Liggins Institute


FLORA study

Does bias gas flow in ventilated preterm babies affect lung injury or the risk of bronchopulmonary dysplasia?

Rates of preterm delivery are increasing worldwide with about 1-2% of the babies being born before 28 weeks’ gestation. Half of these babies will develop bronchopulmonary dysplasia (BPD), which means they have an ongoing need for oxygen or respiratory support once they are 36 weeks corrected gestation. These babies generally require longer hospitalisation, more frequent re-admission to hospital and they are at a higher risk of developing asthma. Respiratory disease/BPD contributes significantly to the neonatal health care costs.

BPD has multifactorial origins with factors such as prematurity, infection and mechanical ventilation all playing a role. The adverse effect of some of these factors is likely to be mediated via activation of inflammatory pathways in the preterm lung. An inflammatory response occurs rapidly following onset of mechanical ventilation and increased concentrations of pro-inflammatory cytokines in tracheal secretions are associated with risk of later BPD.

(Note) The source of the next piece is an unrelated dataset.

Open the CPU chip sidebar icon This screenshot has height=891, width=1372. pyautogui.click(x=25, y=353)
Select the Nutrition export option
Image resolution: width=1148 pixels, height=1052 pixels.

Studies in preterm lambs have demonstrated that higher bias gas flows are associated with increased histological evidence of lung injury, up-regulation of early response genes known to play a role in acute and chronic lung disease in the human, and decreased ventilatory efficiency. These changes occurred following only 2 hours of ventilation at higher bias gas flows. During ventilation of the newborn the flow is typically set at 8-10L/min, although evidence for this to be the correct setting is lacking.

The FLORA study (ACTRN12611000628943) is a multicentre pilot study in preterm babies, born before 28 weeks’ gestation or with a birth weight of less than 1,000 g, who require ventilation in the first week of life. They will be randomly assigned to either the standard gas flow of 10L/min, or a low gas flow of 4L/min. Primary outcomes will be (cytokine) IL-8 concentrations in tracheal aspirates (TA) and number of ventilated days. Secondary outcomes will be clinical outcomes, such as BPD and serious neonatal morbidity, and concentrations of other biomarkers in tracheal aspirates and blood. Further blood samples will be stored in anticipation of the validation of an assay for mRNA levels of acute early response genes.

If feasible, data generated by this pilot study will be used to develop a larger multicentre study powered to detect a difference in BPD.